- [SELECTED PASSAGE]
* start *

I would kind of view last year as a bit higher margin than normal, just again, due to the strong demand for our chemicals last year. If you think about this business, it's both the repair and remodeling business, but also other applications such as utility poles, right? Finally, our Carbon Materials and Chemicals business, that's about a half a billion dollar business. If you looked at Koppers 10 years ago, that would have been a much larger element of our business. Due to changing market conditions, we took it upon ourselves to downsize that business from 11 plants 10 years ago down to three core plants that we operate now.

When we talk about vertical integration, that is a very important element of our Carbon Materials and Chemicals business in that all of the creosote that we produce from our U.S. and European operations, all that creosote gets fed into our railroad cross tie business, as that is the principal wood treatment chemical for railroad cross ties. On the Performance Chemicals side, again, to a lesser extent, but still very important, there is vertical integration in that it does supply all of the chemical that our utility pole business requires. Okay. Monica, if you could flip forward to slide 14, please.

Quynh McGuire
VP of Investor Relations, Koppers

All righty.

* end *

- [SET PROBLEM] Quote word for word the part of the Koppers business excerpt that begins with the words containing "When we talk" and ends with "All righty.".

- [SUPPLIED MATERIAL]
* start *

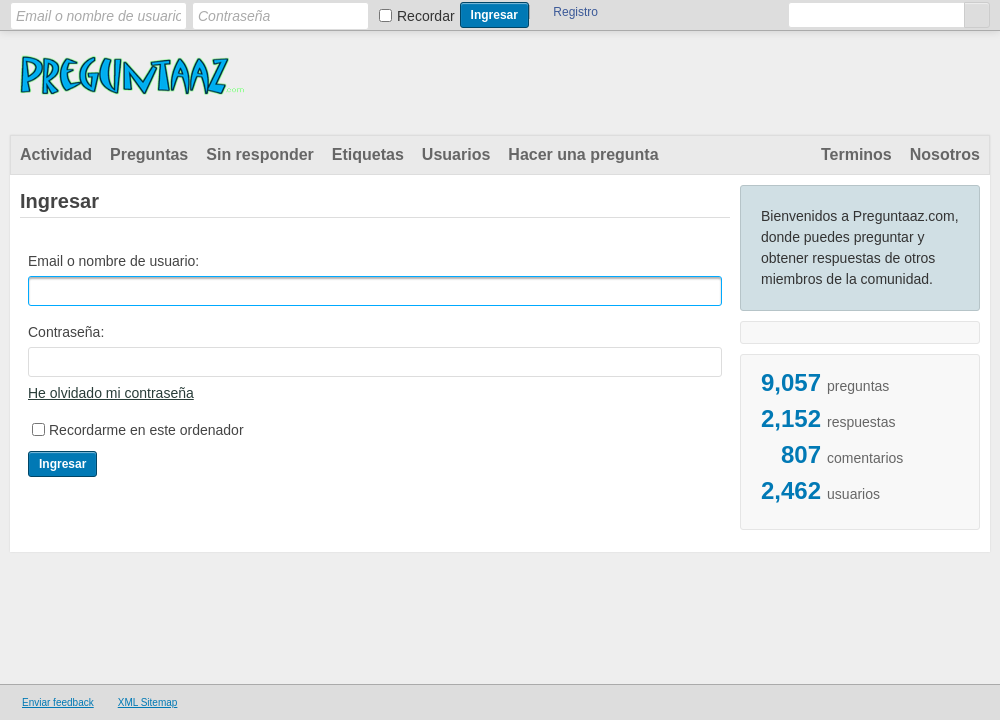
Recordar (426, 16)
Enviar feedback (58, 702)
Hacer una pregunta (583, 154)
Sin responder (260, 154)
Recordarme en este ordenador (146, 430)
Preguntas (149, 154)
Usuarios (456, 154)
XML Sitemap (148, 702)
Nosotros (945, 154)
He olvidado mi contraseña (111, 393)
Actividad (56, 154)
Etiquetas (368, 154)
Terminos (856, 154)
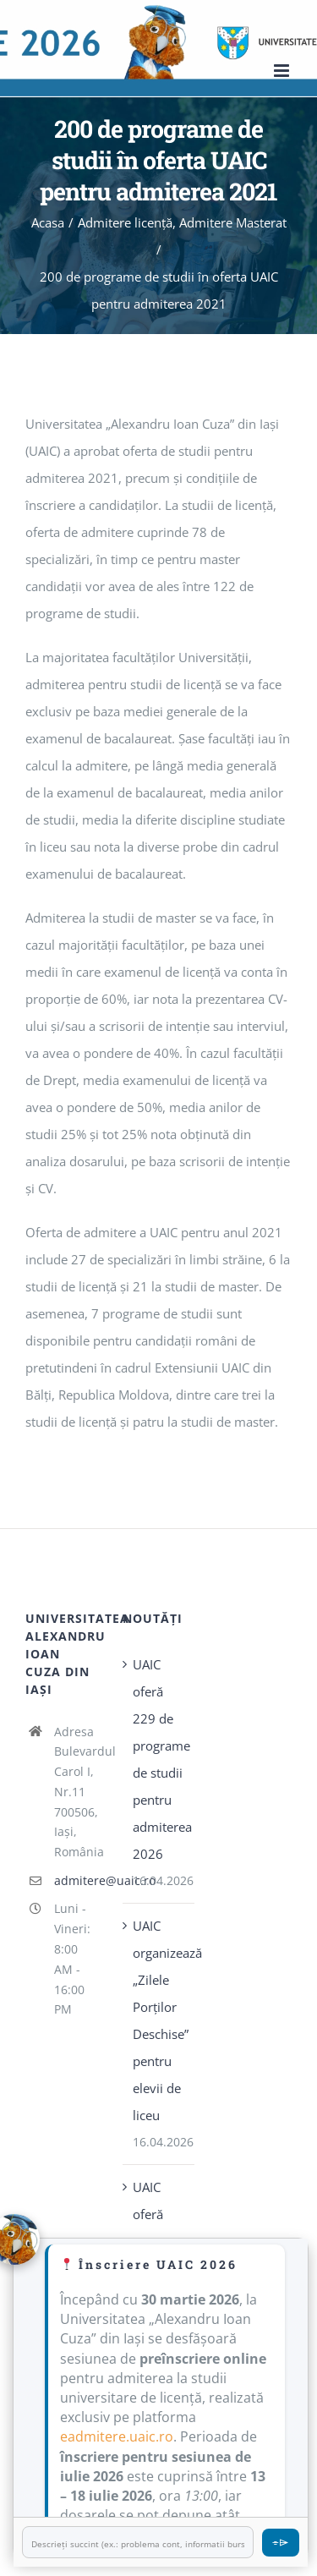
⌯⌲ (280, 2541)
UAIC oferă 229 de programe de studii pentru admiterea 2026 (159, 1759)
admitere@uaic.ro (75, 1880)
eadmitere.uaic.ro (116, 2436)
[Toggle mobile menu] (283, 70)
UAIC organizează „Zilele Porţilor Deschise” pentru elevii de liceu (159, 2020)
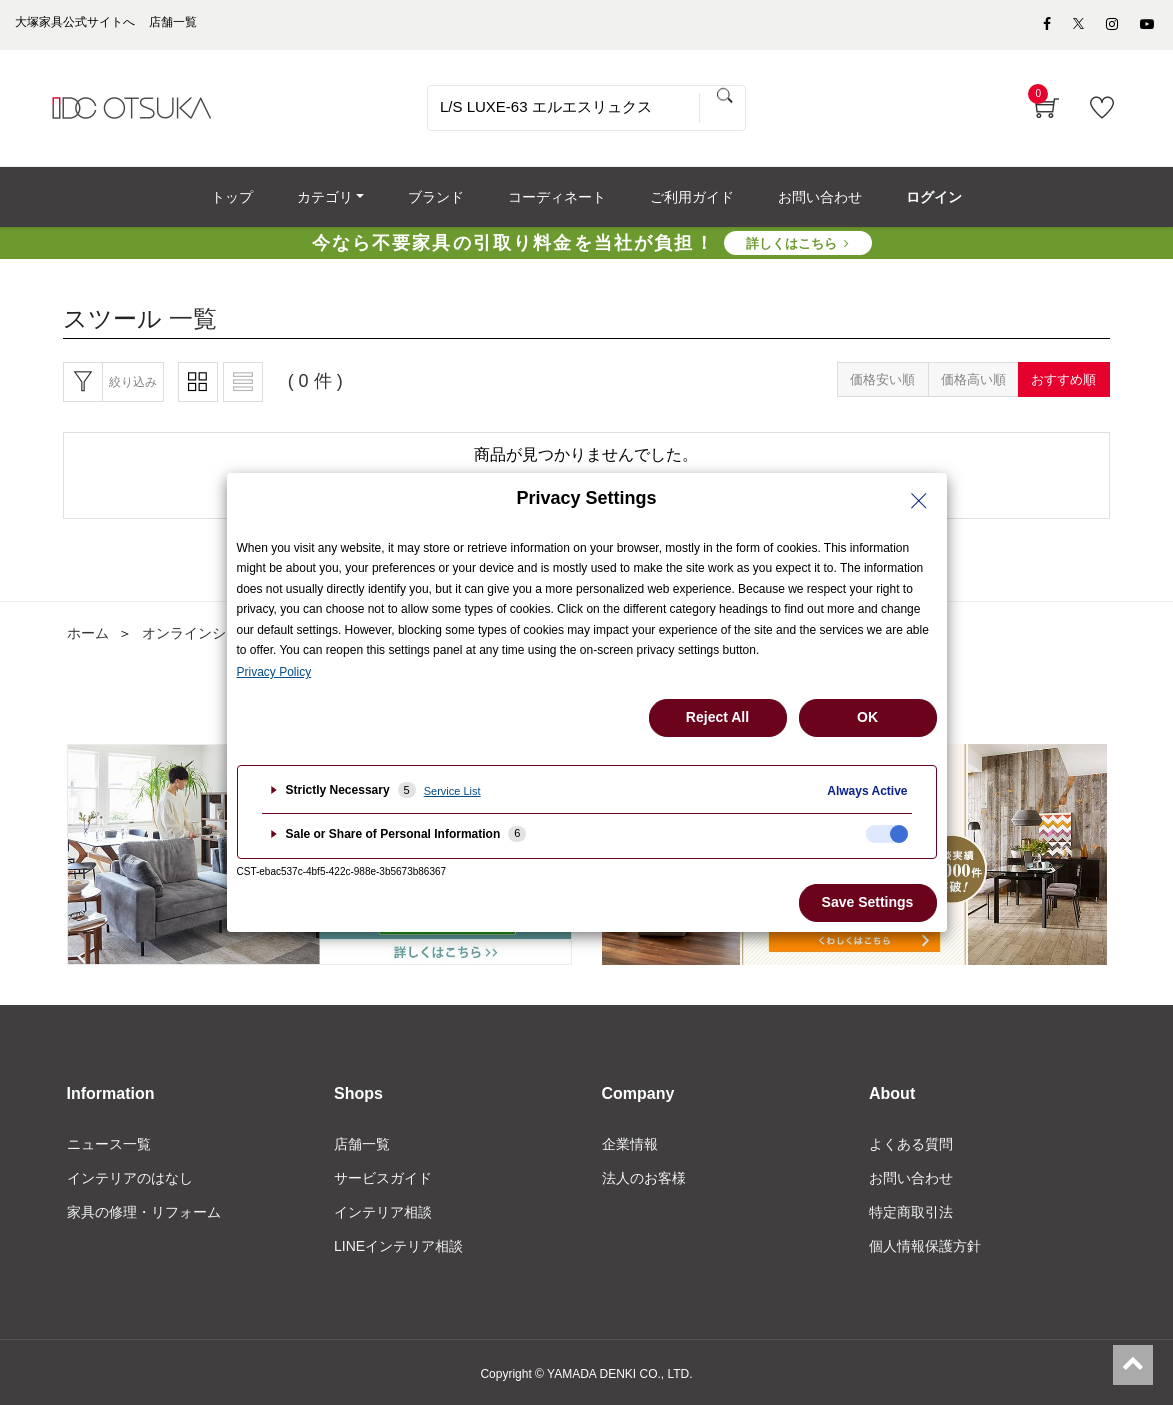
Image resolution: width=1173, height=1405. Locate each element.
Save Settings (868, 902)
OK (867, 717)
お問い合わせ (911, 1178)
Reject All (717, 717)
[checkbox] (887, 834)
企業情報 (630, 1144)
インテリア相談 (383, 1212)
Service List (452, 791)
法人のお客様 (644, 1178)
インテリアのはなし (130, 1178)
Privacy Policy (274, 672)
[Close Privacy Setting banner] (919, 501)
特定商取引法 (911, 1212)
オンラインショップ (205, 633)
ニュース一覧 (109, 1144)
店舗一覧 (362, 1144)
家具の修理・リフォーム (144, 1212)
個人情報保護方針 (925, 1246)
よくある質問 (911, 1144)
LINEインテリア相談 (398, 1246)
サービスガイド (383, 1178)
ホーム (88, 633)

* end *

- [EXERCISE RESPONSE]
When we talk about vertical integration, that is a very important element of our Carbon Materials and Chemicals business in that all of the creosote that we produce from our U.S. and European operations, all that creosote gets fed into our railroad cross tie business, as that is the principal wood treatment chemical for railroad cross ties. On the Performance Chemicals side, again, to a lesser extent, but still very important, there is vertical integration in that it does supply all of the chemical that our utility pole business requires. Okay. Monica, if you could flip forward to slide 14, please.

Quynh McGuire
VP of Investor Relations, Koppers

All righty.